**QUOTED TEXT:**
* * * * * * *

# Monitoring

## Overview

The lab uses a self-hosted monitoring stack to track CPU, GPU, memory, disk, network, and per-process resource usage across all lab servers. Metrics are visualised in Grafana, which is available at [https://grafana.lab.pyarelal.xyz](https://grafana.lab.pyarelal.xyz). Log in with your lab account via the **Sign in with Kanidm** button.

## What is monitored

- CPU usage (by type: user, system, iowait, etc.)
- RAM usage (used, cached, buffers)
- Network traffic (sent and received)
- Disk I/O (read and write)
- GPU utilisation, memory, temperature, and power draw (on GPU-equipped hosts)
- Top processes by CPU and memory

## Monitored hosts

<table id="bkmrk-hostgpu-monitoringor"><thead><tr><th>Host</th><th>GPU monitoring</th></tr></thead><tbody><tr><td>orca</td><td>Yes (NVIDIA)</td></tr><tr><td>kraken</td><td>Yes (NVIDIA)</td></tr><tr><td>leviathan</td><td>Yes (NVIDIA)</td></tr><tr><td>starfish</td><td>No</td></tr><tr><td>eel</td><td>No</td></tr></tbody></table>

## Using the dashboard

After logging in, open the **Infrastructure Overview** dashboard. Use the **Host** dropdown at the top to switch between servers. The time range selector in the top right controls how far back the graphs show.

The dashboard is divided into three sections:

- **System** — CPU, RAM, network, and disk panels visible for all hosts
- **GPU** — GPU panels, populated only for GPU-equipped hosts
- **Processes** — top 10 processes by CPU and memory usage

* * * * * * *

**WHAT YOU NEED TO DO:**
[1] According to the monitoring page, which button do you use to log in to Grafana?
[2] From the monitoring page, quote the stretch from "- Top processes" through "the graphs show.".

* * * * * * *

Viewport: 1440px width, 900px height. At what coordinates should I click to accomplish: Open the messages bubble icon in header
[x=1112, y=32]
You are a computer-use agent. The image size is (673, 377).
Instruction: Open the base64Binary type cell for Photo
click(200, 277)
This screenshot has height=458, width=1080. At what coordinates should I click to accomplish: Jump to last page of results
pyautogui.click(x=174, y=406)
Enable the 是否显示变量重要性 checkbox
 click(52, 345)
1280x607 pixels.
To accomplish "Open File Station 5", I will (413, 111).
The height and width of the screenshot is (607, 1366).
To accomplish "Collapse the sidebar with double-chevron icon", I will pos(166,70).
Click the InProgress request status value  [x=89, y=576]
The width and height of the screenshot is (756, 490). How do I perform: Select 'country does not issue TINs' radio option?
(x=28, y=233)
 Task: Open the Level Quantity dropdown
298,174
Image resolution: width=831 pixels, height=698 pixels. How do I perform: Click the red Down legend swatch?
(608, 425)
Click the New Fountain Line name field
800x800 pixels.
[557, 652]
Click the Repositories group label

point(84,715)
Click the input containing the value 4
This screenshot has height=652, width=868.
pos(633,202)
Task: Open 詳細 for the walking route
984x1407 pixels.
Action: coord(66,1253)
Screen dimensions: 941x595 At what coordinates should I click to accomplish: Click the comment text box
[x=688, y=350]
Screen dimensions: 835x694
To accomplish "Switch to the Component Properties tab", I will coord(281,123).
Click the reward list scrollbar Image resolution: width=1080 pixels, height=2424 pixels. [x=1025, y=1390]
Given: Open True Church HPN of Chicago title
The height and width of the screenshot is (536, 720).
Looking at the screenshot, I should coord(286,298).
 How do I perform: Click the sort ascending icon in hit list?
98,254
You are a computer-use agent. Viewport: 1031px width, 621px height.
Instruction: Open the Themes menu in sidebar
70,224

* * * * * * *

**SOLUTIONS:**
[1] The Sign in with Kanidm button.

[2]
- Top processes by CPU and memory

## Monitored hosts

<table id="bkmrk-hostgpu-monitoringor"><thead><tr><th>Host</th><th>GPU monitoring</th></tr></thead><tbody><tr><td>orca</td><td>Yes (NVIDIA)</td></tr><tr><td>kraken</td><td>Yes (NVIDIA)</td></tr><tr><td>leviathan</td><td>Yes (NVIDIA)</td></tr><tr><td>starfish</td><td>No</td></tr><tr><td>eel</td><td>No</td></tr></tbody></table>

## Using the dashboard

After logging in, open the **Infrastructure Overview** dashboard. Use the **Host** dropdown at the top to switch between servers. The time range selector in the top right controls how far back the graphs show.